**TRY IT**
For this exercise, report every line of the material that includes "will".

###

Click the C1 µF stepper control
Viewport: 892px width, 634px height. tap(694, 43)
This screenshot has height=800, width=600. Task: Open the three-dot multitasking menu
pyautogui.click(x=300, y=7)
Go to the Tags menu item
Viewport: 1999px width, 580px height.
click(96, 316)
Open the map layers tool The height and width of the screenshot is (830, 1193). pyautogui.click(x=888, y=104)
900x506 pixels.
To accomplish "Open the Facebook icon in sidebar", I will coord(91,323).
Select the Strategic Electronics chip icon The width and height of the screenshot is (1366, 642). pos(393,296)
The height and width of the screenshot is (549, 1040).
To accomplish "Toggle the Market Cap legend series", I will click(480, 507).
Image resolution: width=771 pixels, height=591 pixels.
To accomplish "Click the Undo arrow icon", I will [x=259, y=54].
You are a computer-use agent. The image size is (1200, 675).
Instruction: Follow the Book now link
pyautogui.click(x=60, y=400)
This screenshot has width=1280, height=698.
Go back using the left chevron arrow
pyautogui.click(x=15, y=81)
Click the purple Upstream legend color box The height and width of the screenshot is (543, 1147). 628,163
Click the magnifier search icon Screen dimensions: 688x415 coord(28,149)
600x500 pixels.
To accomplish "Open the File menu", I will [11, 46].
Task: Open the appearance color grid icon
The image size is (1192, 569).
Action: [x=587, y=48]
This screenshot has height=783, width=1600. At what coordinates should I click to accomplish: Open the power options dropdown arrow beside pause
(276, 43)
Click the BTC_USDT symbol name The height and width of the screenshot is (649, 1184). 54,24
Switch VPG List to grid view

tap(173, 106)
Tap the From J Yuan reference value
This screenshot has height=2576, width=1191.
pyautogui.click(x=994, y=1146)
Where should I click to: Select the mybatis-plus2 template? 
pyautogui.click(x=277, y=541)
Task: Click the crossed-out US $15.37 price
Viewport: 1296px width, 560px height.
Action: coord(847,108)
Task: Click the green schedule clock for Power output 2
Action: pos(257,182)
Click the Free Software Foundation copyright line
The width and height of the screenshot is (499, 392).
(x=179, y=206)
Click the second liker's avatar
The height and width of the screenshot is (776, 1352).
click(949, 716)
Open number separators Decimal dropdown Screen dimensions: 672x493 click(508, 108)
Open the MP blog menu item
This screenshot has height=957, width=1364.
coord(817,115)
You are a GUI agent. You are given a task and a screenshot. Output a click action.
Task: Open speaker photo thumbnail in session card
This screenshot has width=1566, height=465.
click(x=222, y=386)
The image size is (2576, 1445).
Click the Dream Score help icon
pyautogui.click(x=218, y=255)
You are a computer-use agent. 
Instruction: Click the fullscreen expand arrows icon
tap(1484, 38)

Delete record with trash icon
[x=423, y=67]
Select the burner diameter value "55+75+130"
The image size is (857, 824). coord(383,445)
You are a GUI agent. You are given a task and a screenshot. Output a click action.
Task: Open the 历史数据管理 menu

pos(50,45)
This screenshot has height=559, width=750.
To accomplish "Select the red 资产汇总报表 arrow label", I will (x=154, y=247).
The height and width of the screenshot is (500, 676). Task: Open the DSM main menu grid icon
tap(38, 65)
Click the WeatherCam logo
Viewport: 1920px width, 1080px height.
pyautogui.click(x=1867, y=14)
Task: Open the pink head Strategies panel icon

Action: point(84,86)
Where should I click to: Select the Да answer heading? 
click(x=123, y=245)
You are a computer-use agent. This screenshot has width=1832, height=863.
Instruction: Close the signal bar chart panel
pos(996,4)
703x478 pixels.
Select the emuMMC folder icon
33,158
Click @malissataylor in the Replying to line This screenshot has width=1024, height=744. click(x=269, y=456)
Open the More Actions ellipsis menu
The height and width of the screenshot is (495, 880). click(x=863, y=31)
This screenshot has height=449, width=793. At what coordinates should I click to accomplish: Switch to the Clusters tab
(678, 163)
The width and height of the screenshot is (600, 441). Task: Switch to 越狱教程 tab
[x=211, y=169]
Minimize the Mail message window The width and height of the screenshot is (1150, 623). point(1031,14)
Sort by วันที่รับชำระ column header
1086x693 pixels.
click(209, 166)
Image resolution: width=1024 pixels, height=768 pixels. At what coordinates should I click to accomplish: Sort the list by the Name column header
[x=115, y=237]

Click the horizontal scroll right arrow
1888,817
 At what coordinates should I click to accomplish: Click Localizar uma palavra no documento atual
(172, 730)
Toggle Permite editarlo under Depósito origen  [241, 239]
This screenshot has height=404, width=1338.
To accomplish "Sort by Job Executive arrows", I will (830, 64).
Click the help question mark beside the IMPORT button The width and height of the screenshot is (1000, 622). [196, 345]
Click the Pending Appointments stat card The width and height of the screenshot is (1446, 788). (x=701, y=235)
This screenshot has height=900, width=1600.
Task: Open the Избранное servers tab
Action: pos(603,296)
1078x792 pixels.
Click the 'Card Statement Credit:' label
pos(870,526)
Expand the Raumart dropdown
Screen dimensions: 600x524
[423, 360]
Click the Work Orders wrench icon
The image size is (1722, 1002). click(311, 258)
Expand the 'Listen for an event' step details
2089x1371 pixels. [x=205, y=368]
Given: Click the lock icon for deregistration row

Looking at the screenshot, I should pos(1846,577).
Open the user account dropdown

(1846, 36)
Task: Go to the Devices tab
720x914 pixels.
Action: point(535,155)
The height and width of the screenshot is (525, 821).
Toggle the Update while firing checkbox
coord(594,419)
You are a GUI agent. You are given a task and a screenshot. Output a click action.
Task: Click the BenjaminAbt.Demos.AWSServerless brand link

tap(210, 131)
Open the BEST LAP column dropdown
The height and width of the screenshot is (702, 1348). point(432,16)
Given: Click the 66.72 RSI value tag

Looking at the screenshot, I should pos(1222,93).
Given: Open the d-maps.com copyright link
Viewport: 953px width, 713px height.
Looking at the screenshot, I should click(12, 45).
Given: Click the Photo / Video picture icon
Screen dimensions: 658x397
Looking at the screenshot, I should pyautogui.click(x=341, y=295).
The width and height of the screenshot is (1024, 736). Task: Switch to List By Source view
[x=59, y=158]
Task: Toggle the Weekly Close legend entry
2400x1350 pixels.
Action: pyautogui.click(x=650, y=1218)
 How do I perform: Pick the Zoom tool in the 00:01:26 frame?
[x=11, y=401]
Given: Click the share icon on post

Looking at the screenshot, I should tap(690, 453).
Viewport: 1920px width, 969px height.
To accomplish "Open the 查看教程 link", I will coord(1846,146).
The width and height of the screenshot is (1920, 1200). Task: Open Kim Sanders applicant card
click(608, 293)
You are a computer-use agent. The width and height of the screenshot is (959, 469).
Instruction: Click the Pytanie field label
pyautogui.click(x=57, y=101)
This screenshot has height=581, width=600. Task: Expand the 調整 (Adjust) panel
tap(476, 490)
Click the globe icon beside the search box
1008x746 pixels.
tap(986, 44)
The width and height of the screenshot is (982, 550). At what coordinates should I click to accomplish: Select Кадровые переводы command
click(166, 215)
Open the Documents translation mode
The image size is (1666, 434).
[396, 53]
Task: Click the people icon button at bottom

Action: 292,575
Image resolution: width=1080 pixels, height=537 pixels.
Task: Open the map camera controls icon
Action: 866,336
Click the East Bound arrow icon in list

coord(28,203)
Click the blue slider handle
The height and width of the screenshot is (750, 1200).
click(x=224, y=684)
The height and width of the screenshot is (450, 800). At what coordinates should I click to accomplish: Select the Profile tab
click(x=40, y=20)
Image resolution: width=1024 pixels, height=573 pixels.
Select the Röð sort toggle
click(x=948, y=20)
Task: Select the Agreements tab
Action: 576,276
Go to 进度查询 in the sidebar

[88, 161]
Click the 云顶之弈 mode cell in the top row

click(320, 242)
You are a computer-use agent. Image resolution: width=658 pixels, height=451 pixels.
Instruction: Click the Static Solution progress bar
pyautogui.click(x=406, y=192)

###

**ANSWER**
To accomplish "Open the Facebook icon in sidebar", I will coord(91,323).
To accomplish "Toggle the Market Cap legend series", I will click(480, 507).
To accomplish "Click the Undo arrow icon", I will [x=259, y=54].
To accomplish "Open the File menu", I will [11, 46].
To accomplish "Select the red 资产汇总报表 arrow label", I will (x=154, y=247).
To accomplish "Sort by Job Executive arrows", I will (830, 64).
To accomplish "Open the 查看教程 link", I will coord(1846,146).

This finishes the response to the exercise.